- WRITTEN TASKS -
**a)** In the Python logging post, what level is assigned to the console handler?
**b)** Print everything in the Python logging post from "[formatter_consoleFormatter]" down to "disable_existing_loggers=False)".
**c)** Continue the Python logging post from the point where it stops.

- EXCERPT TO READ -
- - - -
1

I use logging library in python via conf file setting from this link https://realpython.com/python-logging/ and I write this codes:

log.conf.conf :

[loggers]
keys=root, sampleLogger

[handlers]
keys= consoleHandler, fileHandler

[formatters]
keys=fileFormatter, consoleFormatter

[logger_root]
level=DEBUG
handlers=fileHandler,consoleHandler

[logger_sampleLogger]
level=DEBUG
handlers=consoleHandler
qualname=sampleLogger
propagate=0

[handler_consoleHandler]
class=StreamHandler
level=INFO
formatter=consoleFormatter
args=(sys.stdout,)

[handler_fileHandler]
class=handlers.TimedRotatingFileHandler
interval=midnight
backupCount=5
formatter=fileFormatter
level=DEBUG
args=('../logs/log.log',)

[formatter_fileFormatter]
format=%(asctime)s - %(name)s - %(levelname)s - %(message)s

[formatter_consoleFormatter]
format=%(message)s 


main.py:

logging.config.fileConfig(fname='../configs/log_conf.conf',
                          disable_existing_loggers=False)
logger = logging.getLogger('main')
- - - -
- INFORMATION SHOWN -
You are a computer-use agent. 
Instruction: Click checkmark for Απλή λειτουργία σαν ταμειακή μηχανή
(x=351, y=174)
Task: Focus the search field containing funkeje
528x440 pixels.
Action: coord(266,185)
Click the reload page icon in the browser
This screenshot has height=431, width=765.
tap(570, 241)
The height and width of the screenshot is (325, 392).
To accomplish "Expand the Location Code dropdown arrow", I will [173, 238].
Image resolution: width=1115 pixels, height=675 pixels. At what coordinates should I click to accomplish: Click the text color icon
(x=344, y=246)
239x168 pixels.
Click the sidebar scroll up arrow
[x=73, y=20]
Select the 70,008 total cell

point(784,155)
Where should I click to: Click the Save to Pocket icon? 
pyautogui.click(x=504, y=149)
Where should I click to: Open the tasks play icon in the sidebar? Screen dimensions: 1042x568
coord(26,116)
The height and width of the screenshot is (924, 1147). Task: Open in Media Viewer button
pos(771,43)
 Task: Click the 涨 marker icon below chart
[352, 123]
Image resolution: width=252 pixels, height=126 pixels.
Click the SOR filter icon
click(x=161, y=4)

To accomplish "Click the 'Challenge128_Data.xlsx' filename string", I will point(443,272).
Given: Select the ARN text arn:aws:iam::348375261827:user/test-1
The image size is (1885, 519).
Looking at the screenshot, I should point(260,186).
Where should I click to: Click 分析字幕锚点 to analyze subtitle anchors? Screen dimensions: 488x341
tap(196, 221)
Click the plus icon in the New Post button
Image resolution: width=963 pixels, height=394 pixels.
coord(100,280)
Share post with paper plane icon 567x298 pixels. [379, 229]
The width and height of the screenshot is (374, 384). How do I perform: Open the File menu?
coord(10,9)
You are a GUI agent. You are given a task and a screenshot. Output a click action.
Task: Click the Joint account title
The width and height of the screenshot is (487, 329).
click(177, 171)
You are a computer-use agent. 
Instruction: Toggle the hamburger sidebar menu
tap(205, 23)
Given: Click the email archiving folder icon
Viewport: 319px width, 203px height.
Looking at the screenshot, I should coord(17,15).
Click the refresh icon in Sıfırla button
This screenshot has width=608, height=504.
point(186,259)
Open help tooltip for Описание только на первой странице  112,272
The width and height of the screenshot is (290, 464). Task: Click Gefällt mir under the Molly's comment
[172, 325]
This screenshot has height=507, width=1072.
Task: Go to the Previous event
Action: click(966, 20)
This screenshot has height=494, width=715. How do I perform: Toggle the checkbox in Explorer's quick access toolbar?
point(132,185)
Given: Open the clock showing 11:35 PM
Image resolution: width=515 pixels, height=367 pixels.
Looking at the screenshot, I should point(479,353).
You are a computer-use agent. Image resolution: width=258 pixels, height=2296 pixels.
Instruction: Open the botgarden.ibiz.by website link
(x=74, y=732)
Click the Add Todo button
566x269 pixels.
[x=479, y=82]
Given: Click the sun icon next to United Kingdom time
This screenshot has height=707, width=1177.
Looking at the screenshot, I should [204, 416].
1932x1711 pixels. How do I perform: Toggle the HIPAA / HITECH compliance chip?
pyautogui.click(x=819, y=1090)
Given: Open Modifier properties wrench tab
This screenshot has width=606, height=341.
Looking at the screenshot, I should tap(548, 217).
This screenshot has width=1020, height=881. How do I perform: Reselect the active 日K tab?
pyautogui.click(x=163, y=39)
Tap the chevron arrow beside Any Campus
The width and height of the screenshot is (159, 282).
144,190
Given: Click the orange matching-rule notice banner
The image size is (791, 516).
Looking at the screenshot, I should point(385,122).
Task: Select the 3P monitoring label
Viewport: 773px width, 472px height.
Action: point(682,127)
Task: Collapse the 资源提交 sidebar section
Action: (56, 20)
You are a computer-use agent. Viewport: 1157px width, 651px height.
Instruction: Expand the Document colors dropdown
- - - -
- ANSWERS PER TASK -
**a)** INFO

**b)**
[formatter_consoleFormatter]
format=%(message)s 


main.py:

logging.config.fileConfig(fname='../configs/log_conf.conf',
                          disable_existing_loggers=False)

**c)**
logger.info('Hello')
logger.info('سلام')

Logging string that contains English chars likes "Hello" works without any problem. But string "سلام" that contains Persian/Arabic chars raise exception:

--- Logging error ---
Traceback (most recent call last):
  File "C:\Users\user\AppData\Local\Programs\Python\Python37\lib\logging\__init__.py", line 1028, in emit
    stream.write(msg + self.terminator)
  File "C:\Users\user\AppData\Local\Programs\Python\Python37\lib\encodings\cp1252.py", line 19, in encode
    return codecs.charmap_encode(input,self.errors,encoding_table)[0]
UnicodeEncodeError: 'charmap' codec can't encode characters in position 40-43: character maps to <undefined>
Call stack:
  File "D:/Alireza/Code/addresstomaplocation/main/main.py", line 11, in <module>
    logger.info('سلام')
Message: 'سلام'
Arguments: ()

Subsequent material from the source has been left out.